Pictures aside, repeat the listing below exactly.

## THE RECORDS
'''

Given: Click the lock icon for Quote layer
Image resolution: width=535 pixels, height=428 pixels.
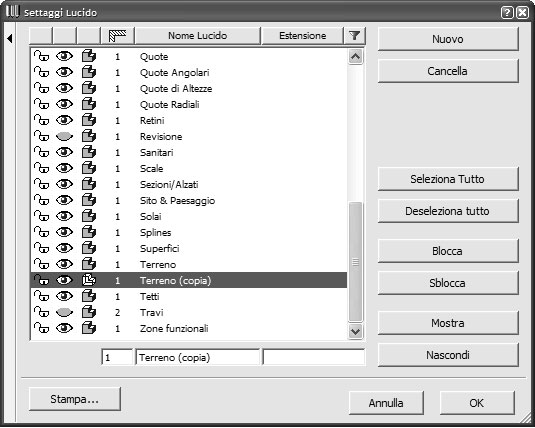Looking at the screenshot, I should click(41, 56).
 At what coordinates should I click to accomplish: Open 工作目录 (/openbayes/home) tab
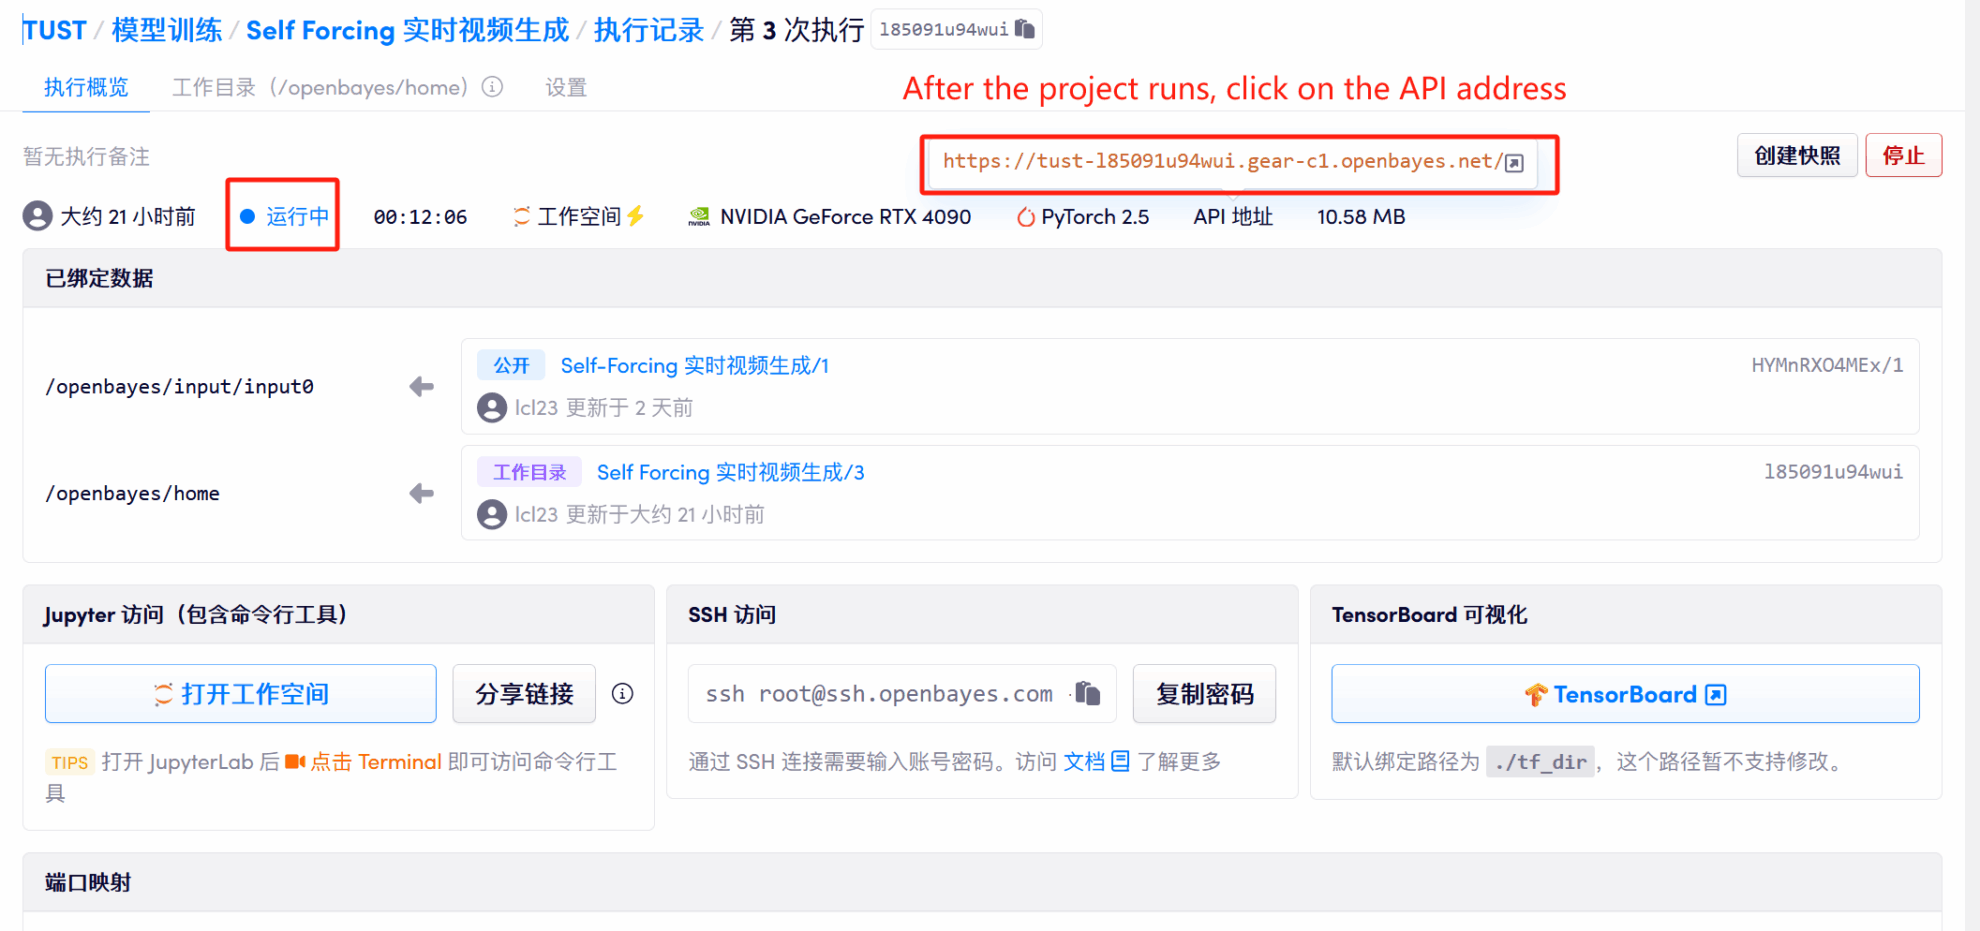(x=320, y=88)
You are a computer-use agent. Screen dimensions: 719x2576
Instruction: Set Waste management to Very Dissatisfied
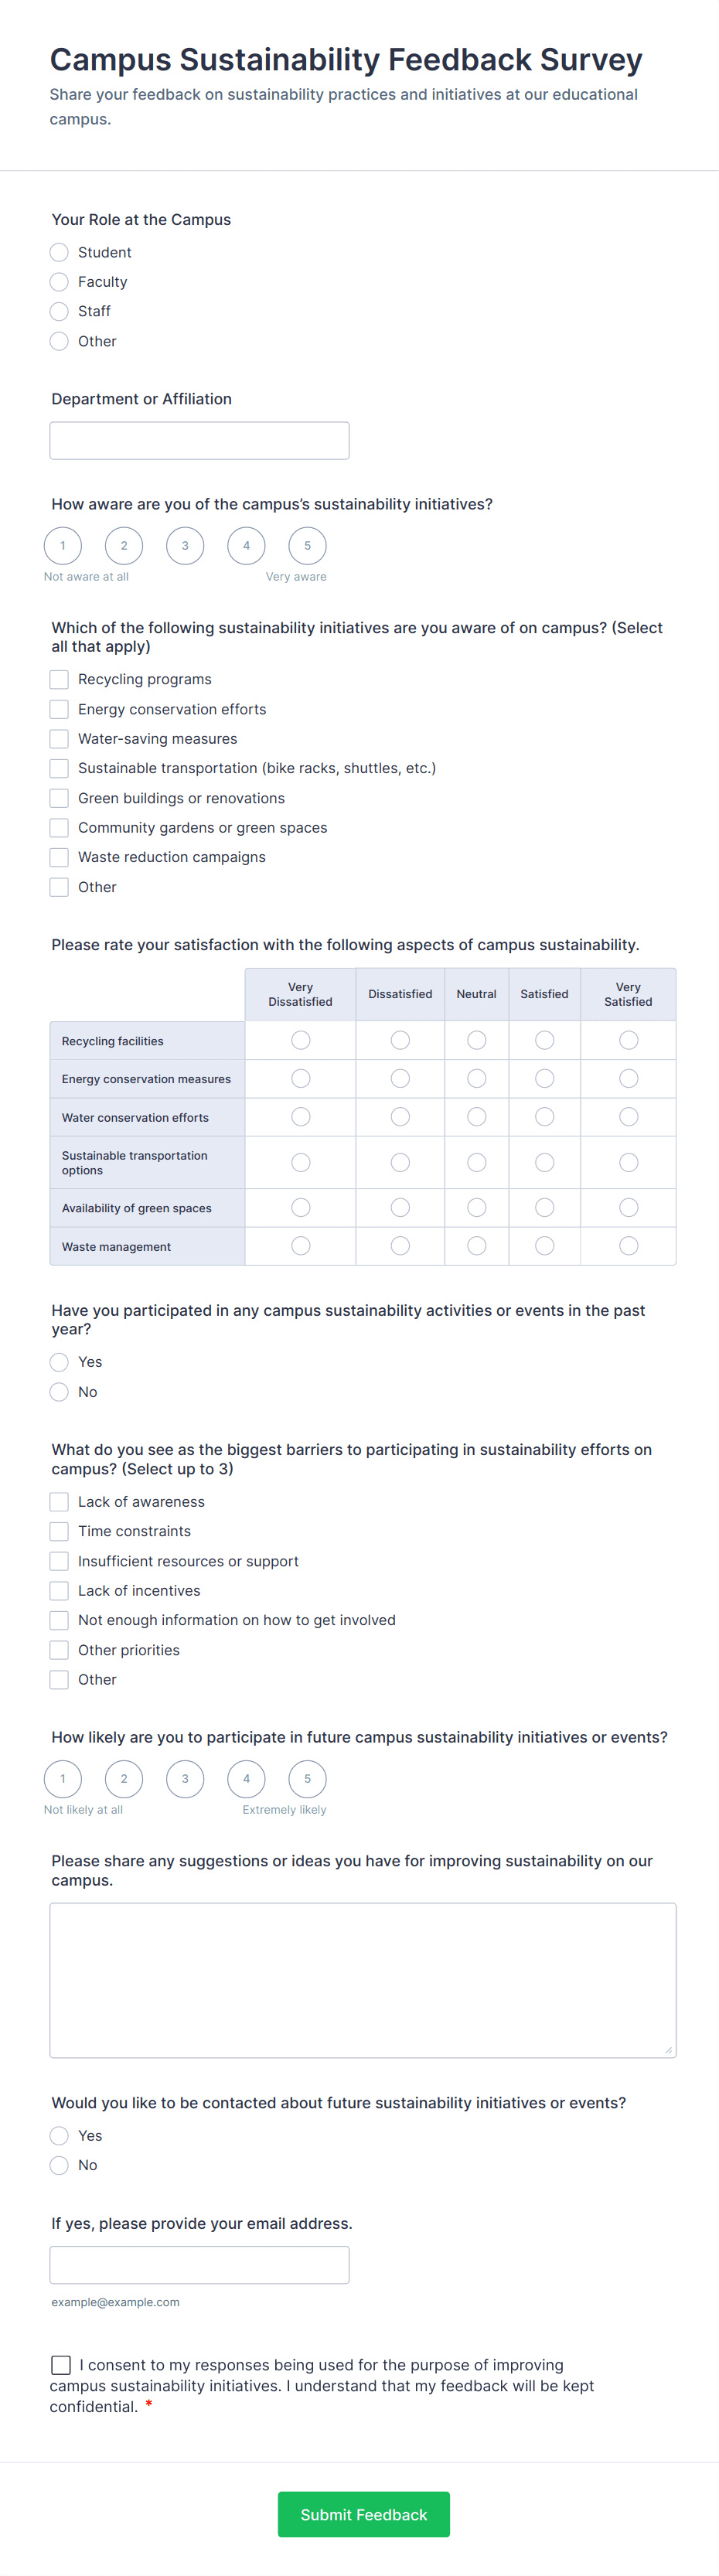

'''

## ANSWER SECTION
Given: Click the lock icon for Quote layer
Image resolution: width=535 pixels, height=428 pixels.
Looking at the screenshot, I should click(41, 56).
 At what coordinates should I click to accomplish: Open 工作目录 (/openbayes/home) tab
(x=320, y=88)
You are a computer-use agent. Screen dimensions: 719x2576
Instruction: Set Waste management to Very Dissatisfied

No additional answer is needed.